• **Source passage**:
========================================

I don't suppose there is any other footage from other businesses close to your garage.


----------



## mandyandandy (Oct 1, 2006)

It wasn't a garage as in our garage it was a repair garage which is where the CCTV camera images came from, same from next door unit, neither got the reg of the truck or the 2 cars with it. Starting to come to terms with it now, we know we have to move on so trying to list all that was in there, what a nightmare! 

They want photo's or receipts/invoices of things claimed, going to take forever, most of this I kept in a folder in bottom of van wardrobe.

There is going to be an excellent car boot sale somewhere next weekend. 

Mandy


----------



## Pudsey_Bear (Sep 25, 2008)

mandyandandy said:


> It wasn't a garage as in our garage it was a repair garage which is where the CCTV camera images came from, same from next door unit, neither got the reg of the truck or the 2 cars with
> 
> Mandy


I was meaning other businesses near to where yours was in for repair.

Shame that there wasn't any, I feel for you.


----------



## StephandJohn (Sep 3, 2007)

i keep reading this and feeling horrible for you!
It's made us look at our insurances and phone them just to check what we would need if it happened to us.
The van is with Safeguard who would only want receipts for large items and our household insurance (through Caravan and Camping Club) said the same - we're covered by them for personal things like cameras, laptops phones but everything else in the mh would be through the mh insurance.
Safeguard also said that we would be insured if the mh was in for a service etc but if it was on a forecaourt waiting to be sold it wouldn't be - didn't know this so I'm glad we found out.
Thanks for keeping us updated - we're thinking about you.


----------



## cabby (May 14, 2005)

Knowing that unfortunately the police will not pull out all resources, have you driven or walked the area, the low loader or trailer will have had to take a route away from the garage and there maybe other CCTV that they will have passed. You have the time and date, make notes and approach them for checks on their cameras. Before the fresh loop starts.

========================================

• **Record extracts**:
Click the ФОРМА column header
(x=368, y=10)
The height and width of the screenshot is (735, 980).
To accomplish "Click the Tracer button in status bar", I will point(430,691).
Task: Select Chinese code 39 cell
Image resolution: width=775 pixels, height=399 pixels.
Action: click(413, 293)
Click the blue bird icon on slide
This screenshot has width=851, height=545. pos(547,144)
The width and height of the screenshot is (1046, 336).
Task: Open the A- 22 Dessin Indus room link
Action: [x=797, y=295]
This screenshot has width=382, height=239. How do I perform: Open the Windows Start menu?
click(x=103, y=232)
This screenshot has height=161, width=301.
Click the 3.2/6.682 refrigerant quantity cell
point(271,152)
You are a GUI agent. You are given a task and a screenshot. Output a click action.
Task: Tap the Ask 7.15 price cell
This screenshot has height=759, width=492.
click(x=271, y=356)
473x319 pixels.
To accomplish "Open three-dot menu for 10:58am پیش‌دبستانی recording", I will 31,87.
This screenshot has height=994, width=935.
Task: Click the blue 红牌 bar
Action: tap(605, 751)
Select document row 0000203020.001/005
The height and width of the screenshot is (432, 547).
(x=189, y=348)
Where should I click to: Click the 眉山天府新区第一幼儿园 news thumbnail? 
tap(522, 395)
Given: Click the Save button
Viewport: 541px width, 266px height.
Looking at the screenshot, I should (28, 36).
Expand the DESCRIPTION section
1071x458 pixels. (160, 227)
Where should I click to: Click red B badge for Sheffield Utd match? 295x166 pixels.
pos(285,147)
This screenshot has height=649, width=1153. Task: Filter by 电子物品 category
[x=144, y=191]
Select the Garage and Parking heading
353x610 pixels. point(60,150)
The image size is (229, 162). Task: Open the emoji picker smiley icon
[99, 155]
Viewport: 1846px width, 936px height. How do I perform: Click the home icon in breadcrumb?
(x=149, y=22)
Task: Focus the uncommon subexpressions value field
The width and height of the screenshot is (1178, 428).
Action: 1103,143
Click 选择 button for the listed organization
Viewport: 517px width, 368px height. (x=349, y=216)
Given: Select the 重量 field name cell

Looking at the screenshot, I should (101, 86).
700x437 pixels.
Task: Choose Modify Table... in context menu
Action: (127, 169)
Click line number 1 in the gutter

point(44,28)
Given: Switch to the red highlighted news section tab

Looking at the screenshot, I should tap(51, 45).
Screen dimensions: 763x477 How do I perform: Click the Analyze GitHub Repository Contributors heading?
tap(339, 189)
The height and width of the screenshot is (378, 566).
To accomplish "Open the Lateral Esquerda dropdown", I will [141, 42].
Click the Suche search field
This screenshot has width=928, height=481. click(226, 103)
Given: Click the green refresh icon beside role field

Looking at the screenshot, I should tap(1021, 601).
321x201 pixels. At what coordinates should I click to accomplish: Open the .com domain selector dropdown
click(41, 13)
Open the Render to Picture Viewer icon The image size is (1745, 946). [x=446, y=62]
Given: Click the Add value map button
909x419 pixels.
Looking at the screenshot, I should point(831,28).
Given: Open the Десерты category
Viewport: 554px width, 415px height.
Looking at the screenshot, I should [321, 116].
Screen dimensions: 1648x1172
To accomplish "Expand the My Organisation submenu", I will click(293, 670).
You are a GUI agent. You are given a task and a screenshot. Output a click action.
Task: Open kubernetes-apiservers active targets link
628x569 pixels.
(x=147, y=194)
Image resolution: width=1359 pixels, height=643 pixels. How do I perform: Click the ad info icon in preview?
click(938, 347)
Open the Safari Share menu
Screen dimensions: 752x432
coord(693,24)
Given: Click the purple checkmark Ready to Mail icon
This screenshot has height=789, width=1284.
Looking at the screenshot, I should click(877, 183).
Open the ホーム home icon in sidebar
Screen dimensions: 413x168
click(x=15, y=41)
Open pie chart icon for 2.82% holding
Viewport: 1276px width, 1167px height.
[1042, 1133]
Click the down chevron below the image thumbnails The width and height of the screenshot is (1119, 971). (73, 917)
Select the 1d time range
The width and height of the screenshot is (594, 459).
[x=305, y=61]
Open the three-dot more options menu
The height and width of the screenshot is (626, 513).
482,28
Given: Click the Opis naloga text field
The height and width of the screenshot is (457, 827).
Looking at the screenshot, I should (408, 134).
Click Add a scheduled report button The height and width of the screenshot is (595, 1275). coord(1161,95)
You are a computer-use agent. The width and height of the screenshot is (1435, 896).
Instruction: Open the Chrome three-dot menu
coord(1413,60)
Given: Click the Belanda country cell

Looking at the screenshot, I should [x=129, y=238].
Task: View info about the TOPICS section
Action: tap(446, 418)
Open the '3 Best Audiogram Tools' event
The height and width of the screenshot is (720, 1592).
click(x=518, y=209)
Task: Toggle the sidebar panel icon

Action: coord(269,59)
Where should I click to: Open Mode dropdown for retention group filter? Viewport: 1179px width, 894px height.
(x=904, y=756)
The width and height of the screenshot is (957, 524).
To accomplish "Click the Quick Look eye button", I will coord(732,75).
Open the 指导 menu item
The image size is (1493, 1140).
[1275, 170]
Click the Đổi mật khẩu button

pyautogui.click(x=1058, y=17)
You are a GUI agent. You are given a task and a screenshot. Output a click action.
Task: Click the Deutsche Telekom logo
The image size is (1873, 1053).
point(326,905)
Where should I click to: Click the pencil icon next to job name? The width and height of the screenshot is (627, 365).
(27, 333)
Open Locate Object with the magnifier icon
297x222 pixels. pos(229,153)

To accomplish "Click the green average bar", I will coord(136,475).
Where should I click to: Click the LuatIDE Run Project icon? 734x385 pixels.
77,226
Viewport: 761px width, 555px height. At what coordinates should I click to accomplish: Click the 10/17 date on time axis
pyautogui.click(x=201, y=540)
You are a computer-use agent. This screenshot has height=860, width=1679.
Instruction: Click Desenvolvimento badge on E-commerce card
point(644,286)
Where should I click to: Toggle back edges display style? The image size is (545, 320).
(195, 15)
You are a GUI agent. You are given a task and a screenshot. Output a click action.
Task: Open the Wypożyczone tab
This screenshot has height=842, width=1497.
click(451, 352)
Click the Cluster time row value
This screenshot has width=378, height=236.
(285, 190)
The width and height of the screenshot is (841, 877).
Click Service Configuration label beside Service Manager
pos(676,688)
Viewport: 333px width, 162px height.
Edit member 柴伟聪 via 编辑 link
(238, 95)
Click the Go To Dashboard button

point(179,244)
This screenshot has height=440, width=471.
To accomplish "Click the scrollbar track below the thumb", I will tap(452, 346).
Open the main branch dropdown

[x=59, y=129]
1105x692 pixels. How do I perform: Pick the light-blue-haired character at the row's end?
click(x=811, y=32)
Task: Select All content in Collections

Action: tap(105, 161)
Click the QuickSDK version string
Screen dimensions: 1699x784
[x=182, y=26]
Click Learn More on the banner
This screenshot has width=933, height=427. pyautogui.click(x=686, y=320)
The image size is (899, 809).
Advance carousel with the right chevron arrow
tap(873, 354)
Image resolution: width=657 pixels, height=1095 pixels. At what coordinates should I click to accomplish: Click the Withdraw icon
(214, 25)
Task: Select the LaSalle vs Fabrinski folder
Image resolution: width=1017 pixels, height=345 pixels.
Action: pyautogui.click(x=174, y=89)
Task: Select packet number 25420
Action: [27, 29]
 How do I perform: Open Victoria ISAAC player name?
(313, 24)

========================================

• **What you need to do**:
a) Write out the stretch of the thread about the stolen motorhome from "The van is with" through "we found out.", and swap "household insurance" for "home insurance".
b) Carry on the thread about the stolen motorhome from the point where it stops.
The records come from a separate source, unrelated to the thread about the stolen motorhome.

• **Answers per task**:
a)
The van is with Safeguard who would only want receipts for large items and our home insurance (through Caravan and Camping Club) said the same - we're covered by them for personal things like cameras, laptops phones but everything else in the mh would be through the mh insurance.
Safeguard also said that we would be insured if the mh was in for a service etc but if it was on a forecaourt waiting to be sold it wouldn't be - didn't know this so I'm glad we found out.

b)
Good luck.

Make a list of items individually and apart, it is surprising what one forgets and remembers.

cabby


----------



## HermanHymer (Dec 5, 2008)

So sorry for you, Mandy and Andy. I guess you never thought that would happen! None of us would.

The thought of it gives me a sick feeling and reminds me why I spend good money keeping van in a secure lock-up for the winter. 

Sadly, I guess hope is fading now. Then all I can do is wish you smooth sailing with your insurer and a fab new motorhome to come.


----------



## StephandJohn (Sep 3, 2007)

Just wondering how you are and if there is any news?
Steph


----------



## cabby (May 14, 2005)

Would be good to hear some good news.

cabby


----------



## mandyandandy (Oct 1, 2006)

Sorry for delay in post, just could not find this thread anywhere. No news at all, nothing from police or anyone else, had a few sightings of MH's but none ours. 

Insurance (safeguard) is on the case but its small steps at a time. Asking for items missing, insured up to £3,000 already up to over £6,000. Sent list, got photo's and some receipts , but now asking for approx time of purchase so they can deduct for wear and tear , really! 

Do they think I know when and where each of the approx 300 items listed where bought and the date. There are 3 of us trying to work this out, just impossible apart from guess work.

They almost want to tempt you into lying or making a mistake so they can wipe the board clean and accuse you so they don't have to pay out. Well thats is how it feels anyway. 

Looking at replacements and just praying for a decent deal with them. Wanting either 3 berth with single beds, or rear lounge (for single beds) with overhead (scout is one we like)


----------



## aldra (Jul 2, 2009)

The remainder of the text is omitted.